RECORDS FOR THE TASK:
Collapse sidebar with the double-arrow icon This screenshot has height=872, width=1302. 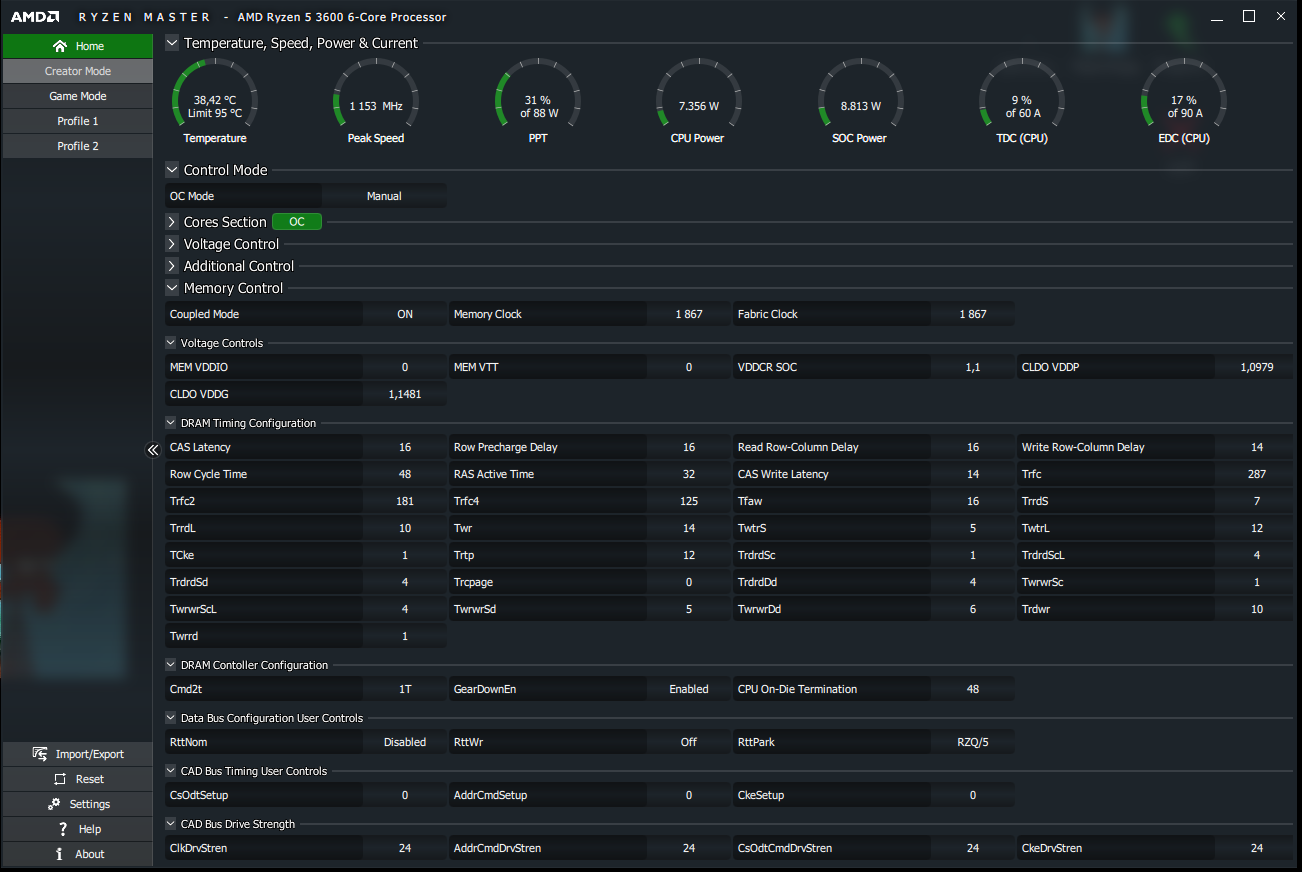(x=153, y=450)
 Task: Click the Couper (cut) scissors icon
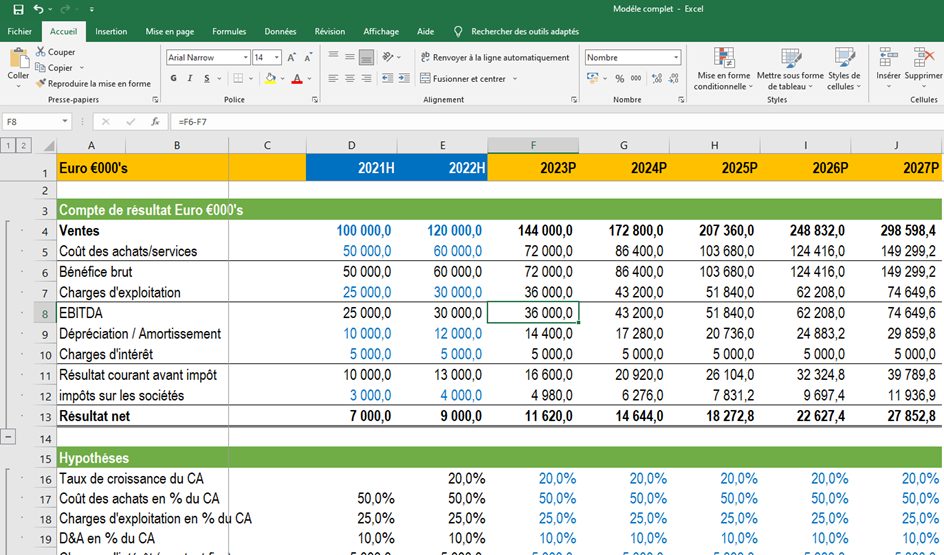40,52
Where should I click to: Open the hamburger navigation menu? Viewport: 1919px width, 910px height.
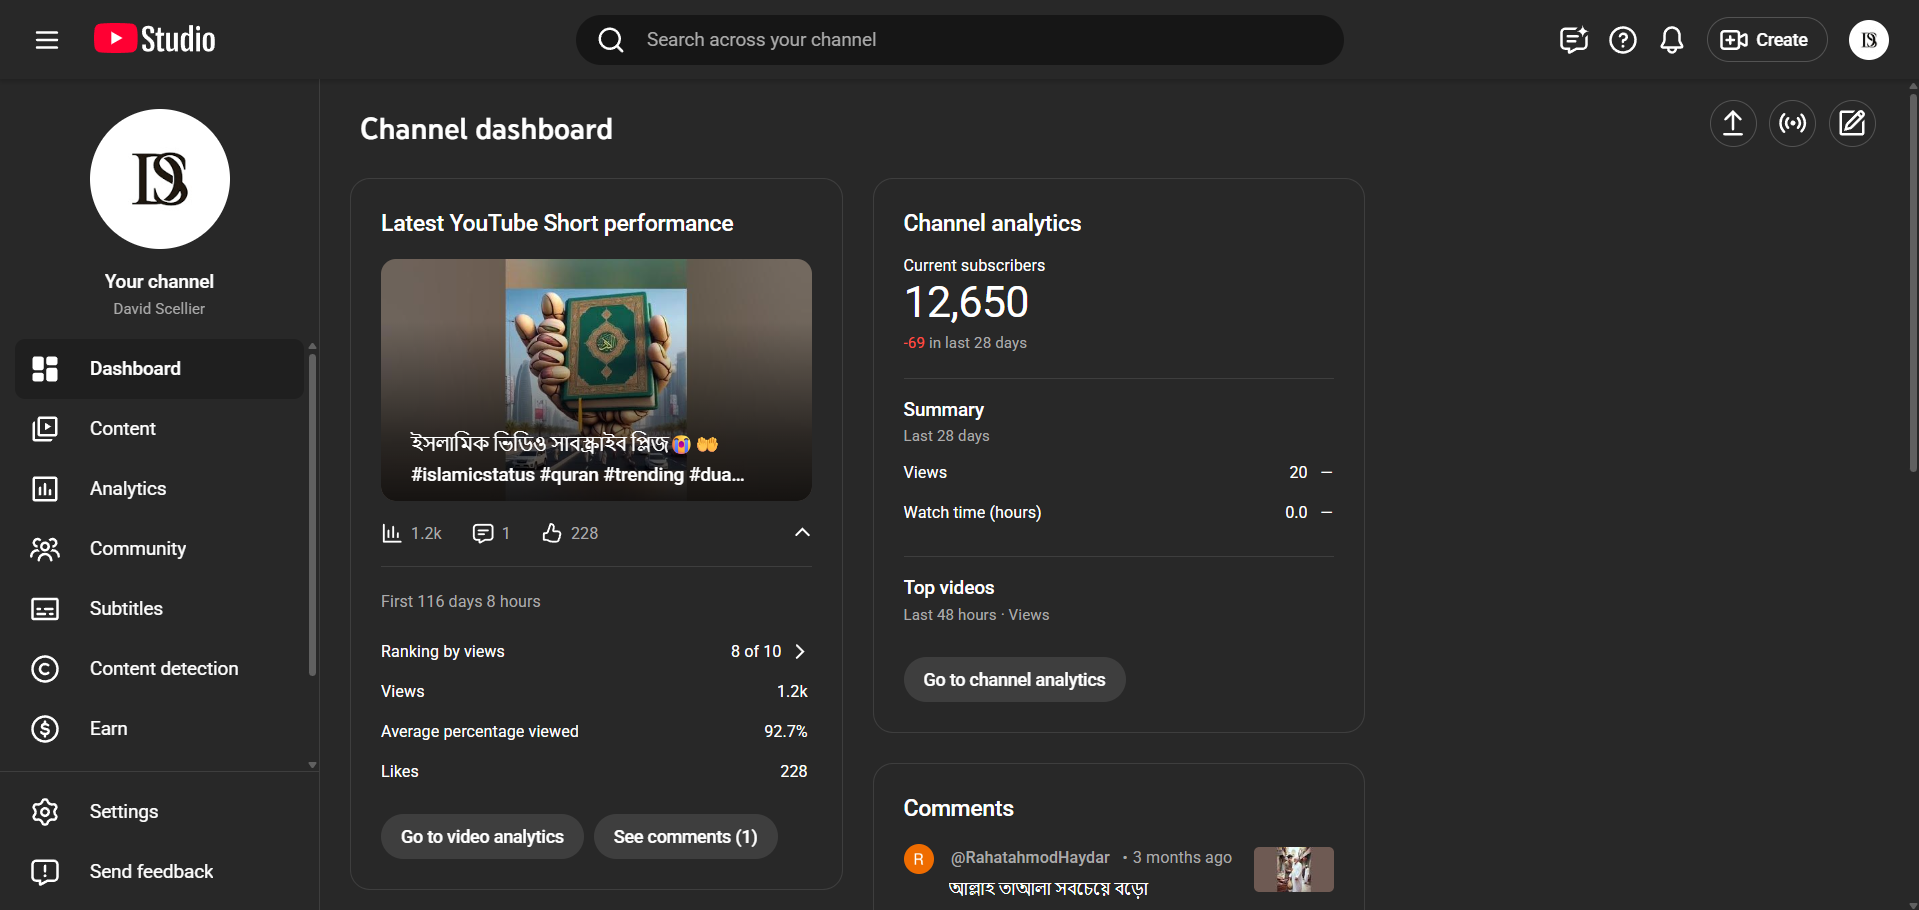(x=47, y=40)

WHAT THIS TASK INVOLVES: Copy the entries word for word, starting at the line that contains "Task: Click the Couper (cut) scissors icon" and continuing through the last of the entries. Leave out the pictures.

EXPECTED ANSWER:
 Task: Click the Couper (cut) scissors icon
40,52
Where should I click to: Open the hamburger navigation menu? Viewport: 1919px width, 910px height.
(x=47, y=40)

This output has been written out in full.